Elmar Juan Passos Varjão Bomfim esclarece que a energia solar deixou de ser promessa de catálogo e virou peça estrutural da economia brasileira. Com cerca de 68,8 GW de capacidade instalada, a fonte já responde por aproximadamente um quarto da matriz elétrica do país e ocupa o segundo lugar entre todas as formas de geração, atrás apenas das hidrelétricas. Mas o dado que mais interessa a quem projeta edifícios não está na potência total: está na forma como o painel saiu do campo aberto e entrou na prancheta.
O contexto ajuda a entender a urgência. Em 2025, o setor adicionou 10,6 GW e movimentou mais de R$ 32 bilhões, um ritmo mais contido do que o do ano anterior por conta de juros altos, da cobrança gradual do Fio B e de gargalos de conexão à rede. Continue a leitura e veja que, para a engenharia, essa desaceleração tem um efeito curioso e até saudável: o jogo deixou de ser sobre instalar o máximo de painéis e passou a ser sobre projetar melhor cada quilowatt gerado.
A geração que nasce dentro do projeto, não depois dele
Elmar Juan Passos Varjão Bomfim elucida que, durante anos, instalar energia solar significou adaptar. Terminada a obra, alguém subia ao telhado e fixava os módulos onde coubessem, contornando dutos, caixas d’água e o que mais aparecesse pelo caminho. Esse modelo ainda domina boa parte do mercado, mas vem perdendo terreno para uma abordagem em que o sistema fotovoltaico é dimensionado junto com a planta elétrica, a estrutura de cobertura e a própria arquitetura do empreendimento.
A diferença é técnica e também financeira. Quando a geração entra no projeto desde a concepção, o engenheiro consegue calcular cargas, orientar coberturas para o melhor aproveitamento solar, reforçar estruturas no ponto certo e prever os pontos de conexão sem improviso. O resultado é uma obra que gera mais energia com menos retrabalho, evitando o custo silencioso de adaptar mais tarde aquilo que poderia ter sido planejado antes, quando a planta ainda estava no papel.
O que muda quando a fachada também produz energia?
Aqui aparece uma das fronteiras mais interessantes do setor: o BIPV, sigla em inglês para sistemas fotovoltaicos integrados à edificação. Em vez de painéis empilhados sobre o telhado, células solares passam a compor o próprio envelope do prédio, vidros, fachadas, brises, marquises e coberturas que geram eletricidade e, ao mesmo tempo, cumprem uma função construtiva. O painel deixa de ser um corpo estranho colado à obra e passa a ser parte dela.
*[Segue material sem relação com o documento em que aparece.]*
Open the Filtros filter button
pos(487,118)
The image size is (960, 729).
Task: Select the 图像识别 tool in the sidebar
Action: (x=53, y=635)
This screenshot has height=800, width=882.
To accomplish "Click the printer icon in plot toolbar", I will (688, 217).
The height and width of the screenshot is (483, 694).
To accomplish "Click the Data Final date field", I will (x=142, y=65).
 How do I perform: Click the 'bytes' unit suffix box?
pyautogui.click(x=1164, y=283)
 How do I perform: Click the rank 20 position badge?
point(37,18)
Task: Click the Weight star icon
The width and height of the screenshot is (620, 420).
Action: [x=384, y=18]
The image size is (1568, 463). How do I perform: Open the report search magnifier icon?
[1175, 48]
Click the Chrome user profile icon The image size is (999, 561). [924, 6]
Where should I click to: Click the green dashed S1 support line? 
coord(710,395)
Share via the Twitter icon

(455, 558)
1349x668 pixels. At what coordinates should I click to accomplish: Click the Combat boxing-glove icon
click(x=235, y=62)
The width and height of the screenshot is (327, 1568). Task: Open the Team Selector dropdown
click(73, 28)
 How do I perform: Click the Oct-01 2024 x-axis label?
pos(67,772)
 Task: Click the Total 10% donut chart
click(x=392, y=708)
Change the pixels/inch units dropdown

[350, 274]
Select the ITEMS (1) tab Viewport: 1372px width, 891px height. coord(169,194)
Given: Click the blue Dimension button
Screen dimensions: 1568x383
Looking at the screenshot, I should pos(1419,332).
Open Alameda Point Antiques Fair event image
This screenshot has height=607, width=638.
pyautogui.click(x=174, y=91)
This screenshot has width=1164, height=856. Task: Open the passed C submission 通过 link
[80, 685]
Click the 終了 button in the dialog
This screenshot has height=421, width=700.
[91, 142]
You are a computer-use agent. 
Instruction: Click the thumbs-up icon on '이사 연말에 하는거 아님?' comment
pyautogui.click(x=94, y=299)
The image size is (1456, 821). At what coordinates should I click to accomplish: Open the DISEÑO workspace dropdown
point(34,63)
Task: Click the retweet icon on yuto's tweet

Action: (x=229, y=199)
O ganho vai muito além da eletricidade. Uma fachada fotovoltaica reduz a radiação direta que atinge o edifício, diminui a carga térmica interna e, com isso, alivia o gasto com climatização. Em construções comerciais e industriais, de alto consumo e grande envoltória, esse efeito combinado muda a própria conta do investimento, que passa a considerar economia de material de revestimento e conforto térmico, não apenas o retorno do painel em si.
Para Elmar Juan Passos Varjão Bomfim, CEO da André Guimarães Engenharia e Infraestrutura, soluções desse tipo só fazem sentido quando engenharia civil e elétrica conversam desde o primeiro traço, porque integrar geração à pele do edifício é uma decisão estrutural antes de ser energética. Errar o dimensionamento de uma fachada que também sustenta e veda não é o mesmo que trocar um painel mal posicionado no telhado.
Os obstáculos que o setor ainda precisa vencer
Sob o ponto de vista de Elmar Juan Passos Varjão Bomfim, seria ingênuo tratar o avanço como uma linha reta. A própria projeção do setor para 2026 aponta um acréscimo semelhante ao de 2025, sinal de que o crescimento perdeu fôlego diante de entraves concretos.
A cobrança gradual do Fio B, prevista no marco legal da geração distribuída, reduz o crédito de quem injeta excedente na rede; o custo de capital encareceu o financiamento; e, em várias regiões, a rede de distribuição já dá sinais de saturação e inversão de fluxo de potência.
A engenharia que aprende a gerar a própria energia
O próximo passo do setor não está em cobrir mais telhados, e sim em projetar edifícios que nasçam pensando na energia que vão produzir e consumir. Baterias mais acessíveis, fachadas que geram eletricidade, galpões que se sustentam com o próprio sol e centros de distribuição que reduzem a conta de luz no fim do mês desenham um horizonte em que a geração deixa de ser apêndice e vira premissa de projeto.
Elmar Juan Passos Varjão Bomfim conclui que a engenharia que entender isso primeiro vai construir não só obras mais baratas de operar, mas empreendimentos mais preparados para um país onde a energia limpa já é infraestrutura, e não tendência.